A few years earlier, in 1959, I had stood in line to buy tickets outside the Guild, a movie house in Berkeley, owned by Pauline Kael. Her brief movie reviews, posted near the box office, were masterpieces of tone, often better than the movies. She made them feel crucially personal, like novels and poems. Walker Percy’s novel The Moviegoer , published in 1961, about the time Sylvia and I got married, said movies were personally redemptive; in the loneliness of an American life, moments of grace.

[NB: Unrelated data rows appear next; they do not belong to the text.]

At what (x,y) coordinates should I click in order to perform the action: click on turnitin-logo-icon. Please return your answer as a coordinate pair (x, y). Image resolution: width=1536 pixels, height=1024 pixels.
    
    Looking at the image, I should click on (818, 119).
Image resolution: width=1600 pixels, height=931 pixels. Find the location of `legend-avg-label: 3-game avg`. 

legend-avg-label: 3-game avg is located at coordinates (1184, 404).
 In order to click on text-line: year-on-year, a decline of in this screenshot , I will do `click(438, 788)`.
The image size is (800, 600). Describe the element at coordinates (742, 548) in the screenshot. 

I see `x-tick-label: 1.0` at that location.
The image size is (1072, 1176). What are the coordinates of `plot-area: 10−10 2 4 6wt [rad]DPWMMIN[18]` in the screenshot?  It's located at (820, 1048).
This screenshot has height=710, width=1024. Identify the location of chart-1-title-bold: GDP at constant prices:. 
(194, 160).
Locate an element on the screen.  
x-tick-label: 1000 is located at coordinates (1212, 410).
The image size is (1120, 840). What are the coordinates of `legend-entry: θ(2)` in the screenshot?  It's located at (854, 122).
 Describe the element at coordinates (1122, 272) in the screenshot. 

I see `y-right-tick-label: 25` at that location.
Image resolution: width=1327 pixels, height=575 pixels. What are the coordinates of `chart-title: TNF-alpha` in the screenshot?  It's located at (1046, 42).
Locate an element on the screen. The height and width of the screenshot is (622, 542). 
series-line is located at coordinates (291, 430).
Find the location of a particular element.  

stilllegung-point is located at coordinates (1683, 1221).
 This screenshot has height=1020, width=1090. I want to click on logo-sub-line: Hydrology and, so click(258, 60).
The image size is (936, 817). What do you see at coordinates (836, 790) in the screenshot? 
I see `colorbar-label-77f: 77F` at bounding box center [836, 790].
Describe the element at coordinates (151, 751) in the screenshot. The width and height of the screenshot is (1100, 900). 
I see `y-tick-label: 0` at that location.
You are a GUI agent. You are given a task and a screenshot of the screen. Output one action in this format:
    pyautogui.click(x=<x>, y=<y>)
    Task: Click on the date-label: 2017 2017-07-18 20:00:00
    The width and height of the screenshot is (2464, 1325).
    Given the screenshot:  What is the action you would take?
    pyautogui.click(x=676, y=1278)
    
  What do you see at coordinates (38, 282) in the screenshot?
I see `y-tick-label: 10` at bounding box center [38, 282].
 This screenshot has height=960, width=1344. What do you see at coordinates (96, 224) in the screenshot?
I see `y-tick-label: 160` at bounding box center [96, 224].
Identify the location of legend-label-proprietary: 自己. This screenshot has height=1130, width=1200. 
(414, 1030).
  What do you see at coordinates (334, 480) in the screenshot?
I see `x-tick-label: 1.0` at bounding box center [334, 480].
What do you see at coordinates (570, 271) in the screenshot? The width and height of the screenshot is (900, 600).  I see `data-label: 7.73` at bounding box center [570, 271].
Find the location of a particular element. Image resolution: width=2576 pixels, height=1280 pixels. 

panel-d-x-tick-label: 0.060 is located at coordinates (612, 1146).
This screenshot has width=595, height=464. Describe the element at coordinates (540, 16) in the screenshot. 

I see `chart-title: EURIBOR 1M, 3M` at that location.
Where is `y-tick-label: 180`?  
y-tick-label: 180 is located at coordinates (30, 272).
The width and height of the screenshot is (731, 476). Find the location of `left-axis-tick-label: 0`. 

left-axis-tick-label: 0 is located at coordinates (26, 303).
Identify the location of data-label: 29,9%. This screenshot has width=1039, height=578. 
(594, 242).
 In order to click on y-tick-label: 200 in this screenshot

Teddy asked if I would do him a favor and listen to him read a chapter of his dissertation aloud. I told him I would come to his place this afternoon. Spending time with Teddy, without Sylvia present, felt awkward, as if I were betraying her. She’d be resentful. She likes Teddy. He’s attractive and smart, and he flatters her with small attentions, laughing at her least joke. She’d feel left out. Teddy read for almost an hour. It was a great pleasure. Two of us in a room thinking about literature as if nothing could be more serious. Teddy says when the ghost in Hamlet walks onto the stage, one kind of hero becomes another in tragedies of revenge. I wanted to applaud. In my excitement I blurted out, “The ghost is wearing armor, he’s dressed for battle, but he can’t do anything except talk and scare people. He’s just like his son.” Teddy looked as if I’d made him sick. I should have listened, and said his ideas are good, that’s all. My enthusiasm had been wrong in spirit, a touch competitive. Before he finished, the phone rang. It was his ex-wife. She needed advice about an abortion for a relative. Teddy looked nervous after the call. He talked about his ex-wife’s habit of jumping into the troubles of other people. Before saying goodbye, she asked Teddy what he was doing. He said he was writing his dissertation. She said, “You’ve found something to torture yourself with.” Teddy said their conversations begin innocuously, then something gives her a chance to slash at him. I had ruined his mood, and then she knocked him off balance. He was confused, didn’t know how to stop talking. He’s the smoothest drawing-room man in New York, but he’d embarrassed himself, showing me his distress, bad-mouthing his ex-wife. He said, “She’s not like Sylvia, right?” The question was ironical, a thrust at me, but I didn’t know what was intended. He is protected by fifty smooth surfaces; never has a feeling that isn’t a little hidden. He didn’t want to go on reading now, and smoked a whole joint by himself, forgetting to offer me a drag. I didn’t want a drag, but I was uncomfortable not being offered one. It seemed more hostile than forgetful. He asked suddenly if I had seen the Rodin show.
“Yes.”
“Great, isn’t he?”
“I suppose. I always liked Degas’s sculptures.”